>> Begin Data for this exercise

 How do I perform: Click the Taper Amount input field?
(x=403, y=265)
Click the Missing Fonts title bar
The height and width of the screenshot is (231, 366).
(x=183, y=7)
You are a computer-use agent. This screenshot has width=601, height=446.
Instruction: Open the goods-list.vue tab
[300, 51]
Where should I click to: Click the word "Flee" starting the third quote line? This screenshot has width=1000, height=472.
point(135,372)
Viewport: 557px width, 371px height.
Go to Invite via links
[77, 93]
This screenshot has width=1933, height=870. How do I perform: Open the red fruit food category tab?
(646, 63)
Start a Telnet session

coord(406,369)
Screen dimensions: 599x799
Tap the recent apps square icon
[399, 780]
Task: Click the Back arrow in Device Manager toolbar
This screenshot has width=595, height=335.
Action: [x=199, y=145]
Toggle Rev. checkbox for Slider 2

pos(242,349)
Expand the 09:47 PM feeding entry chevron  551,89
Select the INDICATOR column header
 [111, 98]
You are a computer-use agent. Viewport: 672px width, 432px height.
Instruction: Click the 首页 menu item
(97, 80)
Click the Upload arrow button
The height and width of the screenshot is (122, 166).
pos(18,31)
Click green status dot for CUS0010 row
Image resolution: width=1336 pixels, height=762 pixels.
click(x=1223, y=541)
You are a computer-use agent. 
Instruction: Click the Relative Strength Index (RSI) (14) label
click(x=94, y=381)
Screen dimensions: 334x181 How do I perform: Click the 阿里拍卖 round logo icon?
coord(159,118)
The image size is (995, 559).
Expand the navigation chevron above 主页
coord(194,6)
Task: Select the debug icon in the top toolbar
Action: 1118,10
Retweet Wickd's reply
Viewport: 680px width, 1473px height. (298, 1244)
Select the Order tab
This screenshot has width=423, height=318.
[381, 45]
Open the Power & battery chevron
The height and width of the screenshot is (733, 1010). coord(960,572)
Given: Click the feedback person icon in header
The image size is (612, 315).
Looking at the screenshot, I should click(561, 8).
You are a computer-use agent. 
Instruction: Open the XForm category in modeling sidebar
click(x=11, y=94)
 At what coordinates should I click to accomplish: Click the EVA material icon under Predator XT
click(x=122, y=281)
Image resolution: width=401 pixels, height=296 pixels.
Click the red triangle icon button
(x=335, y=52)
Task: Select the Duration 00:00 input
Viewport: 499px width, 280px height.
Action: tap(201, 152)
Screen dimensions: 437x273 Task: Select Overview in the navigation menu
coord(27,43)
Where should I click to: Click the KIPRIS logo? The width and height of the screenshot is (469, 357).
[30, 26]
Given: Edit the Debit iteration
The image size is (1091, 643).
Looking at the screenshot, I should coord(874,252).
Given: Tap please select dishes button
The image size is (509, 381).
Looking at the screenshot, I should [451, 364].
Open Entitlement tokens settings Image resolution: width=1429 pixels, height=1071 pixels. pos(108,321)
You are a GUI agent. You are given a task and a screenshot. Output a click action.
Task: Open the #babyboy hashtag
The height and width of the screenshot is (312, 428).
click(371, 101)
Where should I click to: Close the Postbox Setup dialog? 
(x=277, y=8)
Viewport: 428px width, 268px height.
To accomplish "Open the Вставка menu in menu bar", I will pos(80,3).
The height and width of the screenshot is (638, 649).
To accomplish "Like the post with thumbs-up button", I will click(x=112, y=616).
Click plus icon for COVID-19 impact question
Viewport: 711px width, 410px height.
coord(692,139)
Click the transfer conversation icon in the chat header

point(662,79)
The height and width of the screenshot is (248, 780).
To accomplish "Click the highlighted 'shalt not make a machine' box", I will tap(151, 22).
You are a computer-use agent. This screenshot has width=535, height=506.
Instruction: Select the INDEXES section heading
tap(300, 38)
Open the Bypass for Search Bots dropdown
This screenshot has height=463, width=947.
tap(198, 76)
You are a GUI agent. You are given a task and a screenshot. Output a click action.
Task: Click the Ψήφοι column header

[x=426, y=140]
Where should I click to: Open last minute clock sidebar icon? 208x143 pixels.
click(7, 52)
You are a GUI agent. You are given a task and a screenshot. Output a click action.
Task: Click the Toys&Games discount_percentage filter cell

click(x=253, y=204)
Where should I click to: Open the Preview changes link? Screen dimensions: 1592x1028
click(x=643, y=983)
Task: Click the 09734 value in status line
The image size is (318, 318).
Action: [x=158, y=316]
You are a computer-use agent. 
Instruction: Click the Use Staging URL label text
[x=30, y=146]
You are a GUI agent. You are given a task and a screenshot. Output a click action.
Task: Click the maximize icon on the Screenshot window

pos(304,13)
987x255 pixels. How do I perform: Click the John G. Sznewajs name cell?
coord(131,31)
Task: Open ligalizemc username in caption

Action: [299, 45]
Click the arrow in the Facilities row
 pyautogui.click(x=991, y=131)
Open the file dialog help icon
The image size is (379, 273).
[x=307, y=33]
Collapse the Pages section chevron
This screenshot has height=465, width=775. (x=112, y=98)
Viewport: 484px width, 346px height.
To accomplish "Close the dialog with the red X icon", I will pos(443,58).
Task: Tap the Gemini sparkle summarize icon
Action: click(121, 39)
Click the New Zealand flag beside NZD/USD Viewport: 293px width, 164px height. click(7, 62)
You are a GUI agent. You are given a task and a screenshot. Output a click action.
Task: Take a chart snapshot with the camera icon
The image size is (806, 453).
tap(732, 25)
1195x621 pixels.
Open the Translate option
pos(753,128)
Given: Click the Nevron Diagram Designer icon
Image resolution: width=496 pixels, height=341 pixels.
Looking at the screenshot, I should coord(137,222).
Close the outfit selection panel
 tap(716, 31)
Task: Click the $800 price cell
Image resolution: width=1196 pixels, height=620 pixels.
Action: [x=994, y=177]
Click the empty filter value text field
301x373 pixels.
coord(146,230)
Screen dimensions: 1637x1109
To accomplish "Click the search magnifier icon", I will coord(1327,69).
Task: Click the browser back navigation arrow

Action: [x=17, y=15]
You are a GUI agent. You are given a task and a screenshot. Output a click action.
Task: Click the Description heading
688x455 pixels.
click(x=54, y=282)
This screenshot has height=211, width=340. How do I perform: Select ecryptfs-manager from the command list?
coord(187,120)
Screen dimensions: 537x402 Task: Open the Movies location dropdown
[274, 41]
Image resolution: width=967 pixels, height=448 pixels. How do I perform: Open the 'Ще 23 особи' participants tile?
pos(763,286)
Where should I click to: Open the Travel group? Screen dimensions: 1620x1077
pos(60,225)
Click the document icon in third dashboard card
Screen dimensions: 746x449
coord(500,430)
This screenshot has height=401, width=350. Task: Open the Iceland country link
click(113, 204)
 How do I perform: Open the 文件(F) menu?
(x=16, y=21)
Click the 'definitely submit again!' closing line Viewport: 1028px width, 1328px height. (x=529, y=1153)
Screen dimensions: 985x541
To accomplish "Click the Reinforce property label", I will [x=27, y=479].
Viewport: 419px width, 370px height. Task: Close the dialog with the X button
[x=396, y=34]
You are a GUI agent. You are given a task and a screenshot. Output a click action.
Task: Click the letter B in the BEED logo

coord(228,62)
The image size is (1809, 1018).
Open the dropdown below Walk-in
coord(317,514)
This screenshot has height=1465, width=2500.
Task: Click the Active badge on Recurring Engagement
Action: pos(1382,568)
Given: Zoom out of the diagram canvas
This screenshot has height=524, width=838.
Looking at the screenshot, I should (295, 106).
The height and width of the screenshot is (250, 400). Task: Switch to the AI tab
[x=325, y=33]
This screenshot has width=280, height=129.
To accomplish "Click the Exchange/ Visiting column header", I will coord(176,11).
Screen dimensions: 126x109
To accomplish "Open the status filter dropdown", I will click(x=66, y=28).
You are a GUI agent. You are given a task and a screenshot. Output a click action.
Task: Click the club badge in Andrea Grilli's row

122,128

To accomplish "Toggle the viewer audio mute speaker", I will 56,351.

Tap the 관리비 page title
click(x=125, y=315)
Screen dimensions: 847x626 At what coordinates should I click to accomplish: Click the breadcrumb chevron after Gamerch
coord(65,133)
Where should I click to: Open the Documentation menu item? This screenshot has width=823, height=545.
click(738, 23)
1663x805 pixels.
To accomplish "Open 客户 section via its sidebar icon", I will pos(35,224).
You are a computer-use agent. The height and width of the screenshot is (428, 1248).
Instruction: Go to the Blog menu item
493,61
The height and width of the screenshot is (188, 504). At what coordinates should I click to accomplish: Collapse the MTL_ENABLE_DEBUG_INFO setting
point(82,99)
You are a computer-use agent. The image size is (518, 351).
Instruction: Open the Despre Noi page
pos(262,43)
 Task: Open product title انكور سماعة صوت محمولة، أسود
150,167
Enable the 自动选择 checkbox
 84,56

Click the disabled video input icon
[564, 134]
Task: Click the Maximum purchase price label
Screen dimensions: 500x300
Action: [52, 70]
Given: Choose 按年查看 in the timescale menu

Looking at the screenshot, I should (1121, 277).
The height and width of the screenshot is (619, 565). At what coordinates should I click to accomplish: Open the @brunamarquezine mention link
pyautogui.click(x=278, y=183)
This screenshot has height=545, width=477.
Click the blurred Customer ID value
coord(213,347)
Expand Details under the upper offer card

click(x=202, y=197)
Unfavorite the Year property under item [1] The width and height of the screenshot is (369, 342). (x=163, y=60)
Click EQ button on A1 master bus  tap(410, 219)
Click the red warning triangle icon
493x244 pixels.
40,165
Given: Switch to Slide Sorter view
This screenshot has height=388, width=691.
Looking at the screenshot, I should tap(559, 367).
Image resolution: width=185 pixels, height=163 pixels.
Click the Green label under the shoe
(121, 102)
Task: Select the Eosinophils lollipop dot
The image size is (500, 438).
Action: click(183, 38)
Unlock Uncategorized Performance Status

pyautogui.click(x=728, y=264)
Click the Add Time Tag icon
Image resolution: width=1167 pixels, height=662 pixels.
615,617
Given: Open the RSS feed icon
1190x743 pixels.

>> End Data for this exercise

**Problem to work on**.
Identify each line in the material above that contains the word "section", and copy those lines.

**Task answer**.
Instruction: Select the INDEXES section heading
Collapse the Pages section chevron
To accomplish "Open 客户 section via its sidebar icon", I will pos(35,224).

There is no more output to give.